* **Work required**: Starting with the line that holds "The width and", repeat each line through the last one below, exactly. Pictures stay out.

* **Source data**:

* * *

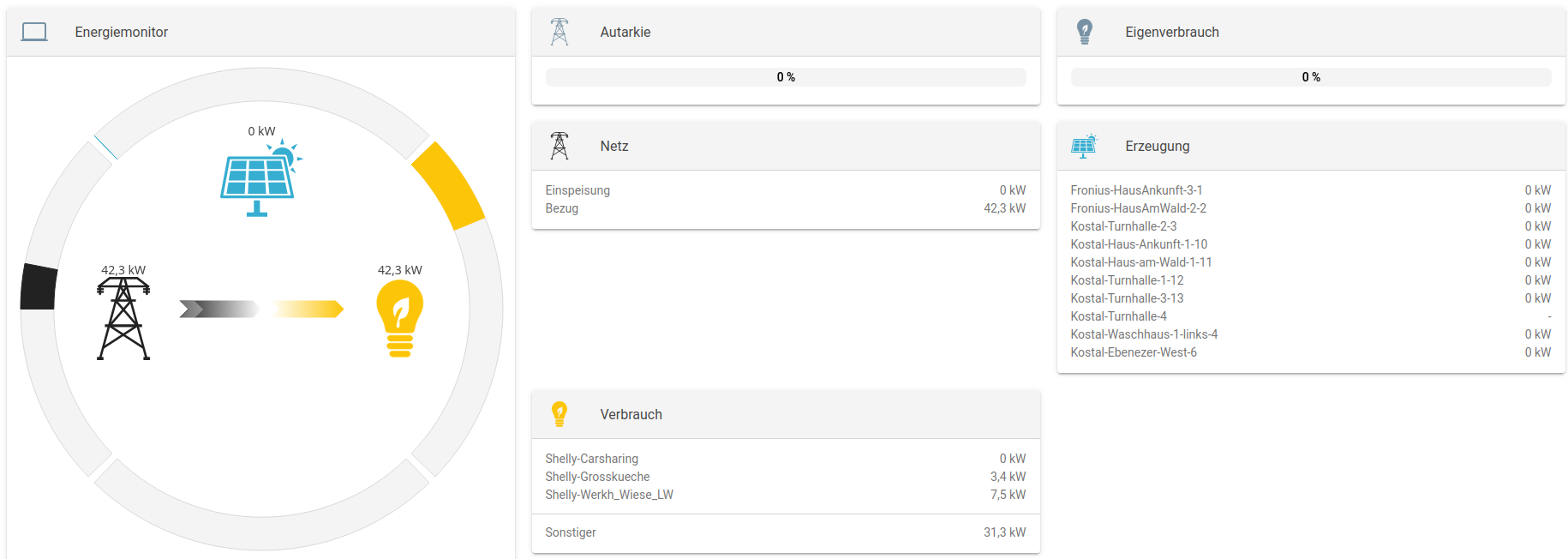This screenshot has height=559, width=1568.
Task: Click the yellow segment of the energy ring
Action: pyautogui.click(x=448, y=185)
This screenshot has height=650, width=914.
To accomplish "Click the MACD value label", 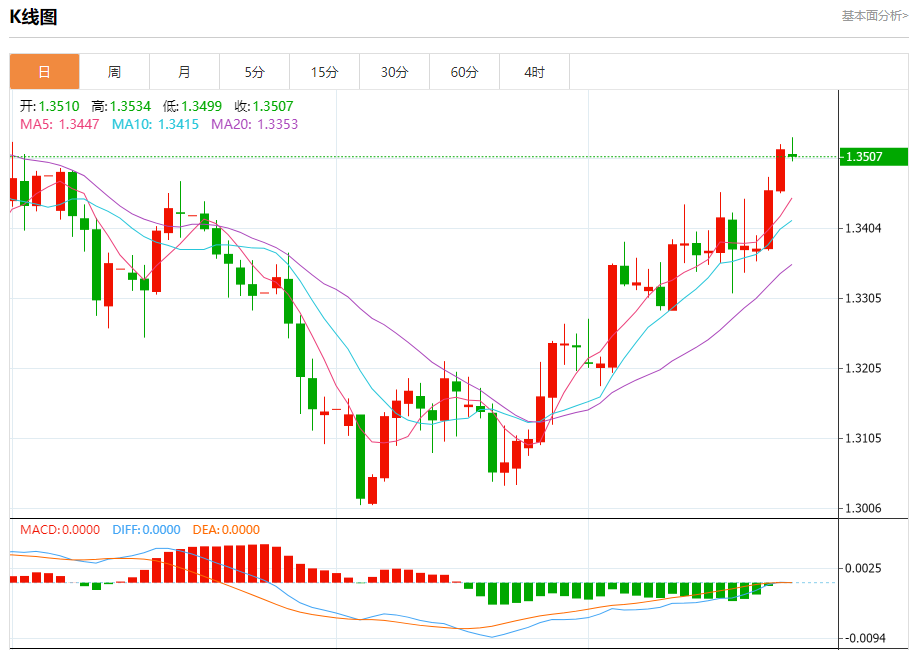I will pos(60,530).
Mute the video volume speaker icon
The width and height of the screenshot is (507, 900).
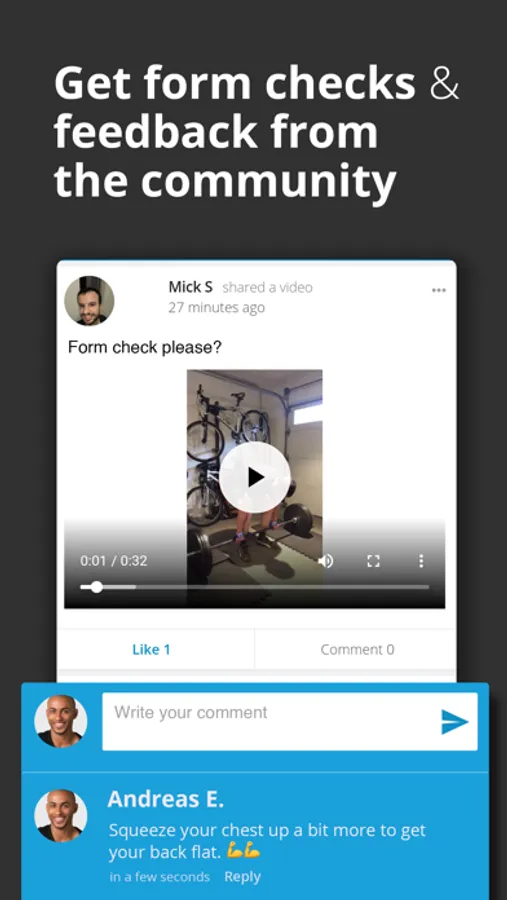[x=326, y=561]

* * *

* **Task output**:
The width and height of the screenshot is (507, 900).
[x=326, y=561]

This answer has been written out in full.